# Directions
After locating the line with "Select the Underline formatting button", set down that line and all the lines that follow it, unchanged, to the end of the records; omit the pictures.
Material for this exercise: Begin
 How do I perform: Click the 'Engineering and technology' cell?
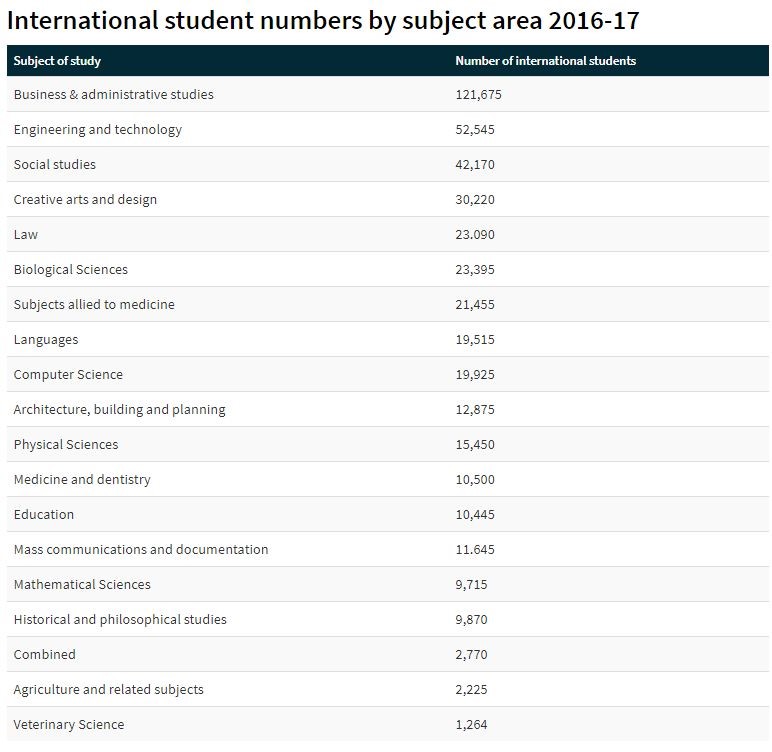click(x=97, y=130)
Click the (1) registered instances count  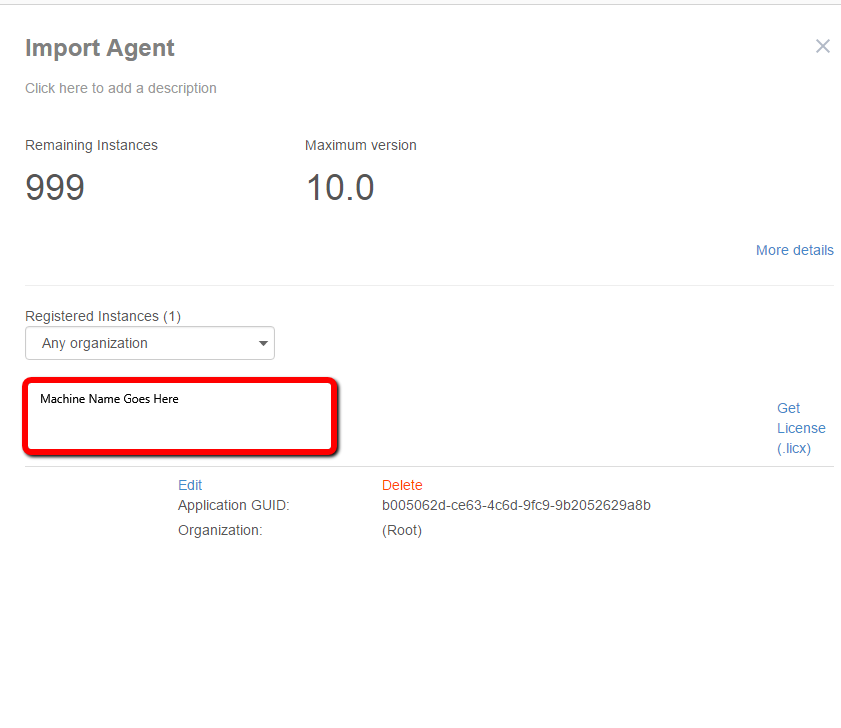click(x=172, y=316)
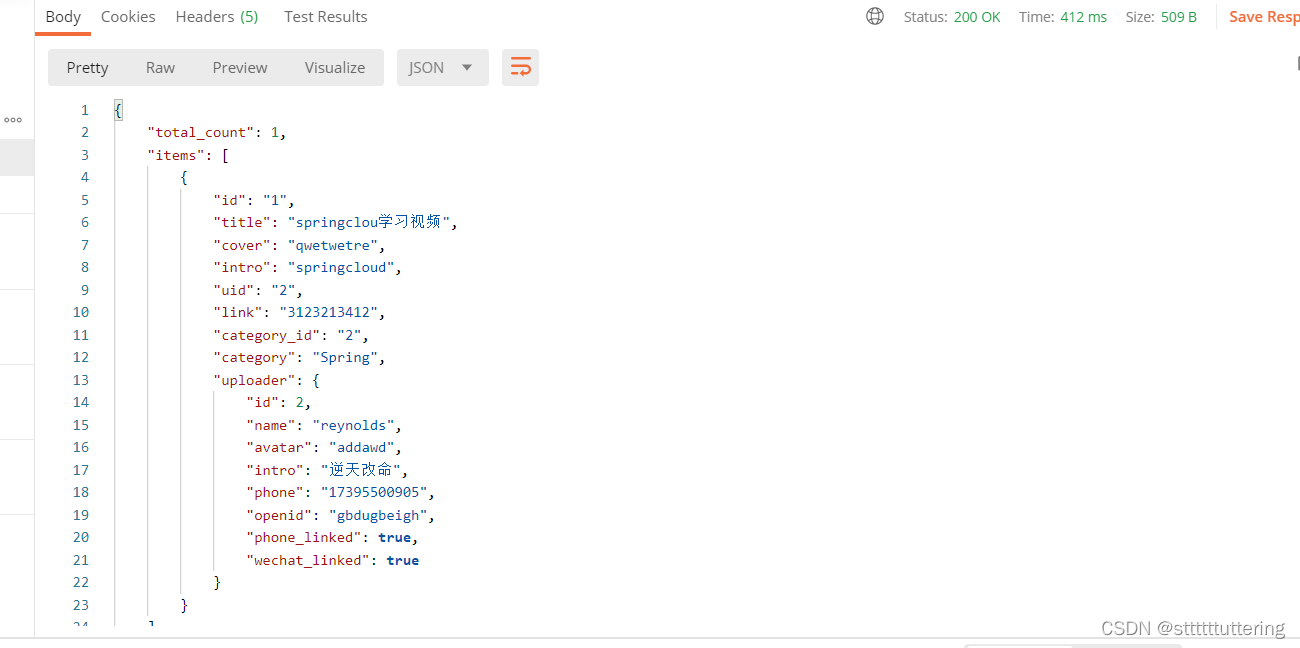The image size is (1300, 648).
Task: Click the phone value "17395500905"
Action: [373, 492]
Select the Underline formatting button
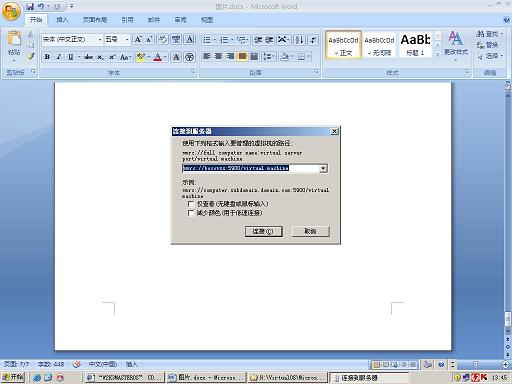 click(70, 57)
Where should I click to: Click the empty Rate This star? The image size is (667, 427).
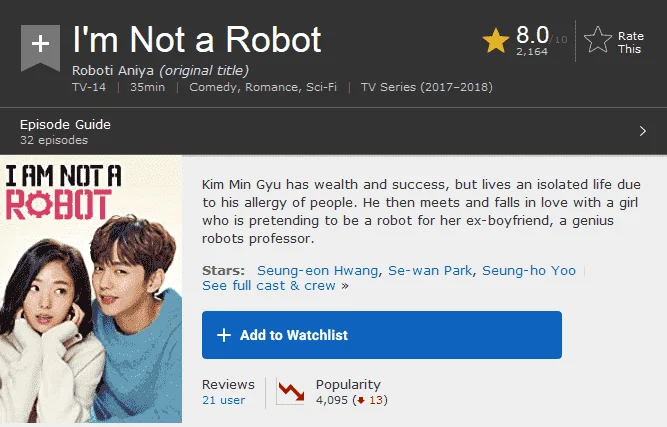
Material for this exercise: End
# Solution for this problem
Select the Underline formatting button
 click(70, 57)
Where should I click to: Click the empty Rate This star? The image size is (667, 427).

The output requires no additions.